**Short exercise 1**.
Answer these questions about the story of Johnny Prescott, one line each:
(a) What gift did Johnny get for Christmas?
(b) Where did Pa work?
(c) What kind of ties were the cool guys wearing to the dances?

You Got That Right Brother-The Blues Ain’t Nothing But A Good Woman On Your Mind -With Arthur Alexander's Anna In Mind
A YouTube film clip of Arthur Alexander performing his classic Anna later coveted on a cover by the Beatles.
Johnny Prescott daydreamed his way
through the music that he was listening to just then on the little transistor
radio that Ma Prescott, Martha to adults, and Pa too, Paul to adults, but the
main battles over the gift had been with Ma, had given him for Christmas. In
those days we are talking about, the post-World War II red scare Cold War 1950s
in America, the days of the dreamy man in the family being the sole provider
fathers didn’t get embroiled in the day to day household kids wars and remained
a distant and at times foreboding presence called in only when the dust-up had
gotten out of hand. And then Papa pulled the hammer down via a classic united
front with Ma. Johnny had taken a fit around the first week in December in 1960
when Ma quite reasonable suggested that a new set of ties to go with his white
long-sleeved shirts might be a better gift, a better Christmas gift and more
practical too, for a sixteen year old boy. Reasonable since alongside Pa being
that sole provider, being a distant presence, and being called in only when
World War III was about to erupt in the household he also worked like a slave
for low wages at the Boston Gear Works, worked for low wages since he was an
unskilled laborer in a world where skills paid money (and even the skills that
he did have, farm hand skills, were not very useful in the Boston labor
market). So yes ties, an item that at Christmas time usually would be the
product of glad-handing grandmothers or maiden aunts would in the Prescott
household be relegated to the immediate family. And that holiday along with
Easter was a time when the Prescott boys had in previous years had gotten their
semi-annual wardrobe additions, additions provided via the Bargain Center, a
low-cost, low rent forerunner of the merchandise provided at Wal-Mart.
This year, this sixteen year old
year, Johnny said no to being pieced off with thick plaid ties, or worse, wide
striped ties in color combinations like gold and black or some other uncool
combination, uncool that year although maybe not in say 1952 when he did not
know better, uncool in any case against those thin solid colored ties all the
cool guys were wearing to the weekly Friday night school dances or the twice
monthly Sacred Heart Parish dances the latter held in order to keep sixteen year
old boys, girls too, in check against the worst excesses of what the parish
priests (and thankful parents) thought was happening among the heathen young.

**Source data**.
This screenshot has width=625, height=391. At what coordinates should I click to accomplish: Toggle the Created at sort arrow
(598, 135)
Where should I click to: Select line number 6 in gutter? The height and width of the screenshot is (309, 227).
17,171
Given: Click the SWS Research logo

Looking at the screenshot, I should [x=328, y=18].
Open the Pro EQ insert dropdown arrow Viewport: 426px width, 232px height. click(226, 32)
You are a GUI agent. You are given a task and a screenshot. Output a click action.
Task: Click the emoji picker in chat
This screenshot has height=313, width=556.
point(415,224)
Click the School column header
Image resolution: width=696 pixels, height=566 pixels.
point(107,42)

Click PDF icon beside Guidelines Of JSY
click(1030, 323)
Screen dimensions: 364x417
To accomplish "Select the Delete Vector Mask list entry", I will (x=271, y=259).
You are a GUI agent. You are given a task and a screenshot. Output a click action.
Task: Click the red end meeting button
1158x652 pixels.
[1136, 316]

---

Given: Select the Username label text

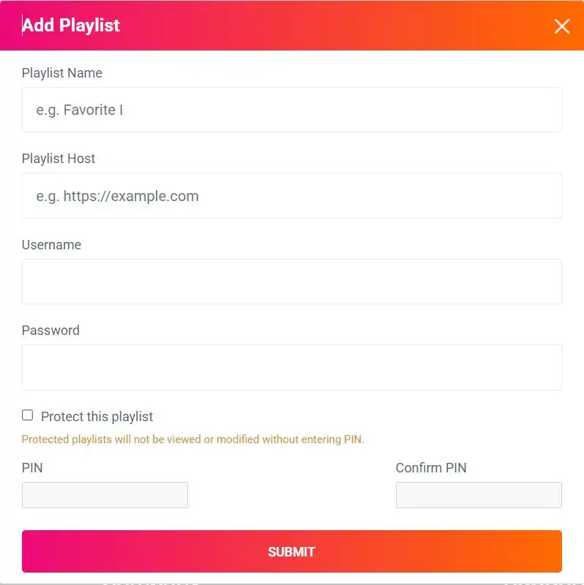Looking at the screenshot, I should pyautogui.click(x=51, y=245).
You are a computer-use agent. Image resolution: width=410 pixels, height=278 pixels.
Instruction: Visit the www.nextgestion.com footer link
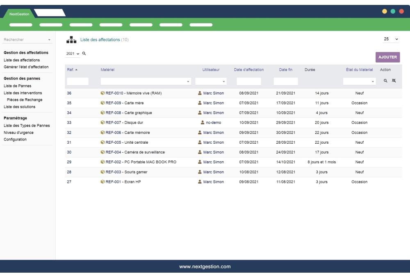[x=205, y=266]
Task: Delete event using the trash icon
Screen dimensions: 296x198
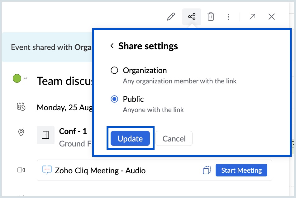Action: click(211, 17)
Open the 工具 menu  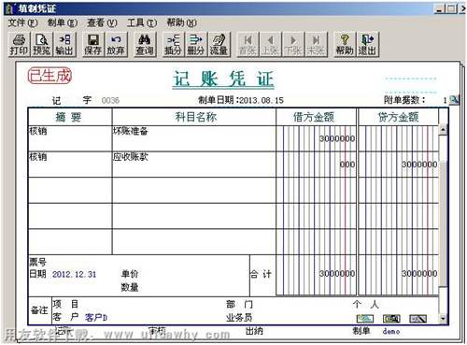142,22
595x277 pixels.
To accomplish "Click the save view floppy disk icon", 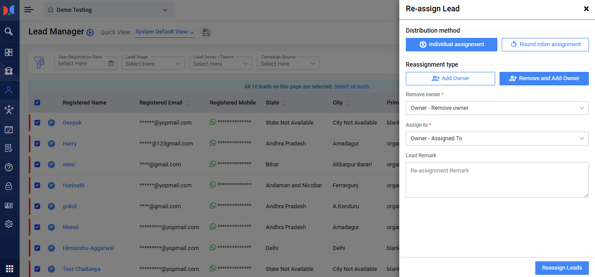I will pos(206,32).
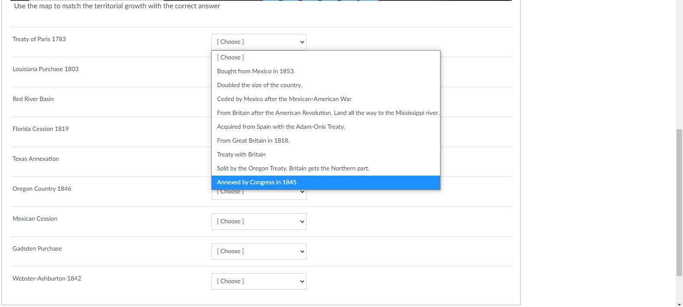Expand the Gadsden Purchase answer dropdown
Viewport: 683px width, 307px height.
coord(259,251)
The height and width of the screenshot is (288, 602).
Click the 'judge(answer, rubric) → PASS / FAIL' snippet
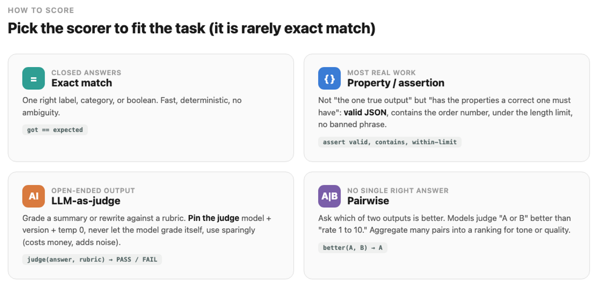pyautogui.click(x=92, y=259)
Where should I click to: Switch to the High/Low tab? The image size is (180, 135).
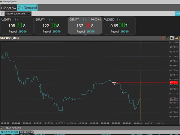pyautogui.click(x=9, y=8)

**Short exercise 2**. Retype the lines of the listing beginning with the line that has "Where should I click to: Switch" and stopping after the line that has "pyautogui.click(x=9, y=8)". Leave the pictures out.

**Exercise response 1**.
(a) A little transistor radio.
(b) At the Boston Gear Works.
(c) Thin solid colored ties.

**Exercise response 2**.
Where should I click to: Switch to the High/Low tab? The image size is (180, 135).
pyautogui.click(x=9, y=8)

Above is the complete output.